(Exercise details): Return the lines beginning at the one that contains "Image resolution: width=580" and running to the end of the records, exactly and with nothing else. Omit pictures.

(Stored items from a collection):
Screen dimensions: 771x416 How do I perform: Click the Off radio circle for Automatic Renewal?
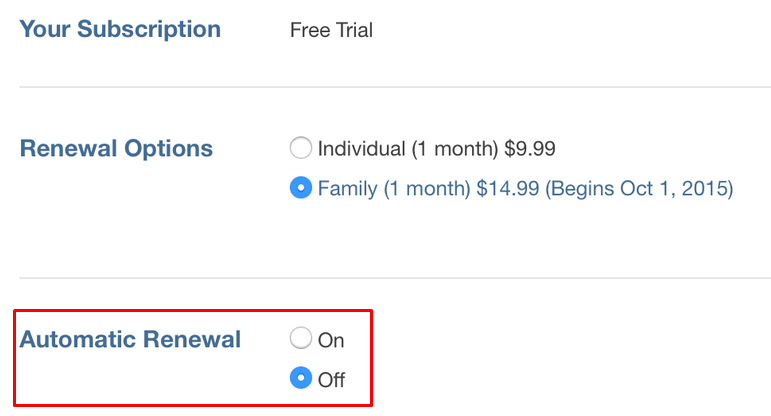coord(300,379)
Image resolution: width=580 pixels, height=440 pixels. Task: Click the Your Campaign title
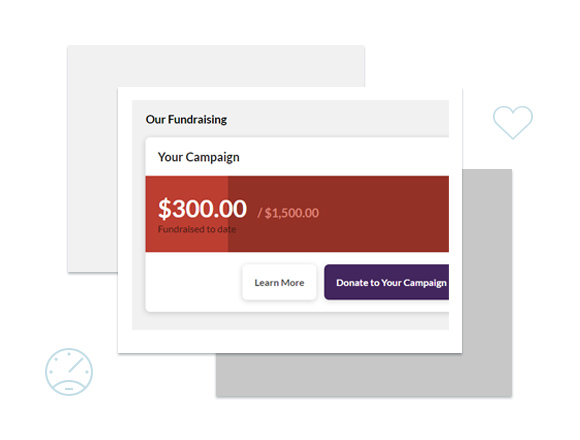[198, 157]
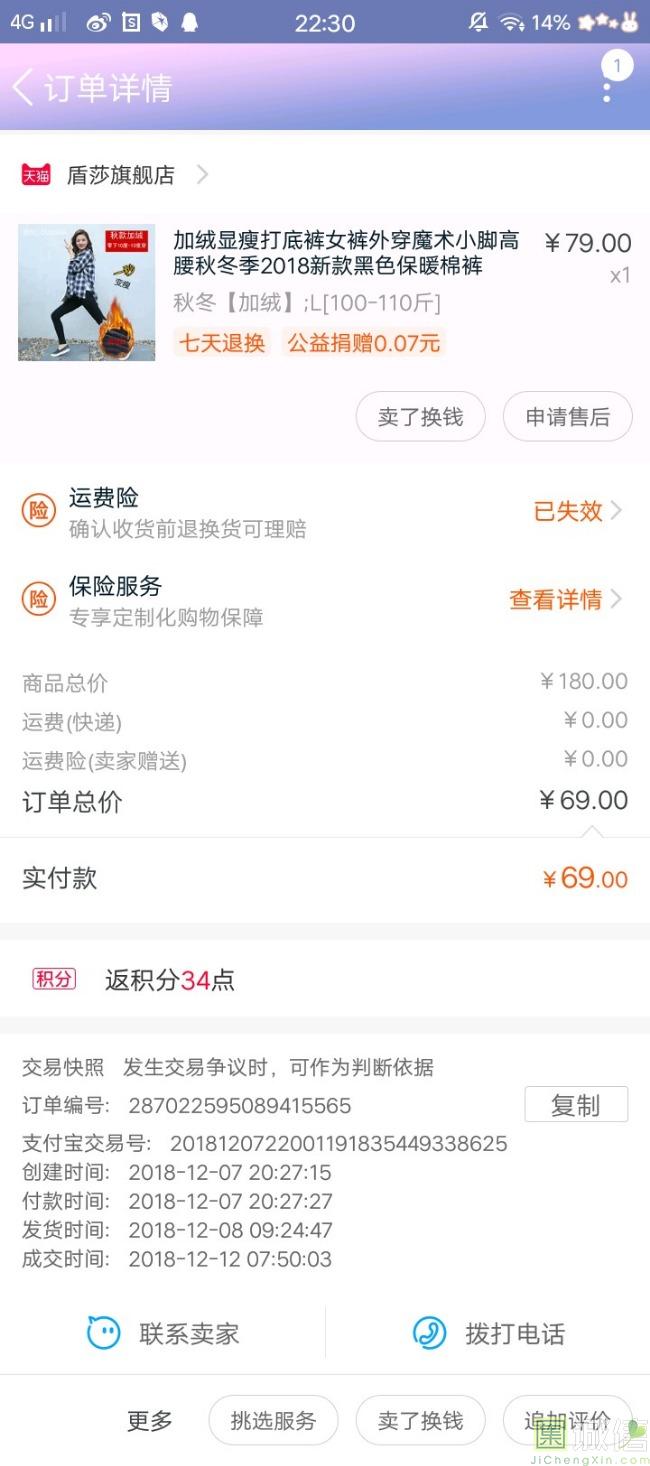Viewport: 650px width, 1466px height.
Task: Tap the back arrow in header
Action: [23, 88]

(Your solution):
Image resolution: width=580 pixels, height=440 pixels. Task: Click the Your Campaign title
[198, 157]
Viewport: 650px width, 1466px height.
Task: Tap the back arrow in header
Action: [23, 88]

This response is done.